**Extrait à lire:**
Compte rendu de la réunion d'information sur les nouveaux programmes de seconde et les Tpe.
(Paris, lycée La Fontaine, le mercredi 7 juin)
Réunion animée par J.-P. Laffitte, IA-IPR, R. Sénéchal, IA Paris, M.-F. Desvaux, IPR.

Reçu de Françoise et Eliane le 12/06/00 :


Ouverture de la séance par R. Sénéchal.

Il signale que les tensions entre enseignants diminuent, que le débat entre assassins et sauveurs de la littérature a disparu et, quoique les tensions demeurent, elles pourraient se révéler fécondes. Les textes sont là pour les programmes de 2nde (B. O. du 12 août 1999). (Remous dans la salle.)

Il rappelle que les programmes de 2nde sont maintenus dans les grandes lignes et que "le politique décide, les fonctionnaires exécutent". Le ministre a clairement affirmé l'importance de l'enseignement littéraire (y compris latin et grec) et sa confiance dans la capacité d'innovation, d'imagination des professeurs.

R. Sénéchal souligne que les perspectives sont ouvertes, il insiste sur la liberté de chacun et souligne que le discours qui va être soutenu n'est pas dogmatique ni injonctif.

Les professeurs expérimentateurs des nouveaux programmes de 2nde présenteront leurs travaux, puis les professeurs expérimentateurs des Tpe.


Expérimentation des programmes en classe de 2nde.

Deux collègues du lycée Ravel présentent une séquence portant sur la célébration de la femme aimée en s'appuyant sur des œuvres littéraires du XVIe et du XVIIe siècle. Sont abordés via Ronsard et Botticelli : la forme du sonnet, l'image, l'éloge, l'idéalisation, l'arrière-plan culturel (mythologie, idées néoplatoniciennes)… et via Baudelaire, Verlaine, Manet, Watteau : le statut de l'artiste, la célébration sulfureuse du corps, la condamnation du poète, la réception des œuvres littéraires, Baudelaire critique d'art… Les collègues soulignent le cadre trop strict dans lequel elles ont travaillé et le travail personnel considérable.

Une collègue du lycée Buffon intervient sur l'écriture inventive à propos de l'éloge et du blâme dans une séquence concernant le portrait au XVIIe siècle. Trois aspects sont abordés : le portrait, l'histoire littéraire au XVIIe siècle, le discours argumentatif. La séquence est d'abord présentée aux élèves. Ensuite les élèves doivent identifier des textes : sont-ils de l'ordre du blâme ou de l'éloge ? Après l'étude du portrait de Condé respectivement par Bossuet et par Retz, et de Platini dans un article du Monde, il est demandé aux élèves de dresser l'éloge d'un héros de leur choix. Pour le blâme, l'enseignant s'appuie sur Molière, La Bruyère et le film Ridicule qui, quoiqu'évoquant le XVIIIe siècle leur fait comprendre la mentalité du XVIIe siècle (ndlr : ???). Deux types d'écritures sont alors possibles : le portrait-charge d'une présentatrice de télévision (lecture de copies d'élèves), et, après le film Ridicule, l'écriture de saillies ou bien on imagine de faire parler le personnage qui dans le film était resté muet, faute de pouvoir répondre à un trait d'esprit. Le professeur trace du travail accompli un bilan très positif : appropriation des procédés rhétoriques, acquisition de connaissances (genre, type de discours, mouvements littéraires), découverte du classicisme.

**Consigne 1:** Dans le compte rendu de réunion, relevez tous les auteurs et artistes à travers lesquels la séquence du lycée Ravel aborde ses notions.
**Consigne 2:** Reprenez le compte rendu de la réunion sur les programmes de seconde à la suite de sa dernière phrase et poursuivez-le.

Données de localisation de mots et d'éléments

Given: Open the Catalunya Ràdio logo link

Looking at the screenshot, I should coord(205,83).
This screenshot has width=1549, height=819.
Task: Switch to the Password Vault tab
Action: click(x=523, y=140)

**Réponse 1:** Ronsard, Botticelli, Baudelaire, Verlaine, Manet, Watteau.

**Réponse 2:**
Deux collègues du lycée P. Valéry présentent une séquence " théâtre / le genre comique / l'exposition " dans Georges Dandin À la suite, écriture d'invention : " faire une transcription romanesque de la scène d'exposition ". L'une signale l'échec total, les élèves n'écrivant rien, l'autre la réussite.

Une collègue du lycée Bergson présente une séquence proposée à une classe difficile où ont été lues les œuvres Madame Bovary et Le Gueux (Maupassant). Séquence " le descriptif / l'énonciation / la focalisation ". Écriture d'une nouvelle : Berthe Bovary (fille de Madame), ouvrière dans une usine (d'où travail avec le professeur d'histoire…).

Commentaires:

Ne pourrait-on objecter dans le cas de la 1ère séquence présentée, qu'il est pour le moins problématique que les collègues y considèrent l'image comme "facilitant l'entrée dans les textes" ? N'y a-t-il pas là le risque, au bout du compte, de gommer les spécifités de l'étude de l'image, comme celles du texte littéraire, l'une ne servant plus que de "prétexte" pour entrer dans l'autre ?

On atteint le comble de la dérive possible de ce type de démarche, lorsque, dans un autre genre, le professeur qui présente la séquence d'écriture inventive à partir de l'éloge et du blâme, vante le scénario de Ridicule, comme un texte cinématographique sur le XVIIIème siècle mais toutefois susceptible d'introduire les élèves à l'écriture littéraire de l'éloge et du blâme… au XVIIème siècle !!! C'est sans doute ce que Meirieu et consorts appellent de la "pédagogie du détour", et que résume bien le dicton populaire : "Tout est dans tout et réciproquement"...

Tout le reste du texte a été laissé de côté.